Exclusive claims to weekends
An ensured date to weddings
Input on important decisions such as: what to name the dog, what tattoo to get, or whether to go to grad school.
You don’t get to take anyone home for Christmas
Actually, most major holidays are out for you: Valentine’s day, Thanksgiving, New Year’s. You can go out with your casual hookup on Halloween, St. Patrick’s, and Cinco de Mayo: the drinking holidays.
But!

Neither of you get to continue dating without some communication.   If you want more and they say they’re not ready, you might ask what that means.

Here are some possible things they mean when they say there’s not ready for a serious relationship:

He’s not ready. When you leave, they’re going to go find another girl to annoy for six months or so, and then they’ll look for another one.

Maybe he’s ready, but not with you. He might be ready for the next girl he meets, which sucks and which is why it might be a good idea to drop him on social media.

Perhaps he (and this comes up more than you’d think) Will Never Be Ready. He will always be Single and Ready to Mingle.  I have met men in Los Angeles who’ve had longer relationships with a car lease than they have with a lady, and find this to be Super Normal.  I call them Never-readies, but unlike batteries, they’ll drain you.

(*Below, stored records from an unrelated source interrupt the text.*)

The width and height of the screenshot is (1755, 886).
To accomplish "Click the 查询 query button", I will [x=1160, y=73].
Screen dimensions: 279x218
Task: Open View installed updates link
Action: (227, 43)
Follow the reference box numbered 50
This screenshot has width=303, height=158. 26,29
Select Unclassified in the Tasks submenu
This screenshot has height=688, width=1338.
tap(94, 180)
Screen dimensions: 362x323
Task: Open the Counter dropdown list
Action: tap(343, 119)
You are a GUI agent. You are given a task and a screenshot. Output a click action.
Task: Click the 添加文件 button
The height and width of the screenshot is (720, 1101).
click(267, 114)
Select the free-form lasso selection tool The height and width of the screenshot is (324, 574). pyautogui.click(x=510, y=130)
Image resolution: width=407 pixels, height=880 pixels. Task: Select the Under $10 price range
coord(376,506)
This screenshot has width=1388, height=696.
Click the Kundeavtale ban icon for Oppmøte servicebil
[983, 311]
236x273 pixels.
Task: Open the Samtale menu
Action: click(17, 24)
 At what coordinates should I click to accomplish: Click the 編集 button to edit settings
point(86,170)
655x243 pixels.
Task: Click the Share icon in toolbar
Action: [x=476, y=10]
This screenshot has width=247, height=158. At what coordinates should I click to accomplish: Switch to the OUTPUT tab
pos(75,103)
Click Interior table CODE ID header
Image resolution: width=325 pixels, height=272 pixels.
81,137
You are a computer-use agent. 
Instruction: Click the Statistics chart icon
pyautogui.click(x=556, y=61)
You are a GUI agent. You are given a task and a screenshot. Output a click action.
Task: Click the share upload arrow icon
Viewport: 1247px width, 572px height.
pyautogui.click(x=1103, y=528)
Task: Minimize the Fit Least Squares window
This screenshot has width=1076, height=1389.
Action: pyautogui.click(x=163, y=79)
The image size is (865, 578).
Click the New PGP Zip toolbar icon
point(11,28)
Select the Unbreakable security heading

He’s ready, but they won’t know it until you leave him and he has a chance to think about what a special person you are and they’ll cry into their pillowcase and think about how nice your pillowcases smell and they’ll come running back, tripping over their untied shoelaces because they just woke up and came running over to your house.

I know that number 4 sounds very romantic, but it’s probably one of the other three.  I’m sorry.  I’d like it to be number 4.  Keep in mind that whatever the number is, it’s not your fault.  It’s not the way you wore your hair or how good you were in bed or how interested you pretended to be in fantasy football or garage rock.  You can’t make him ready.   You can’t trick him into being ready.  If after being with someone as quirky and wonderful as you are for half a year, if he says he’s not ready, 1. He’s an idiot and 2. He probably isn’t going to be ready.

In any case, your only option is to set them free, back into the dating pool and out of your hair and, lady number one- DEFINITELY stop seeing him.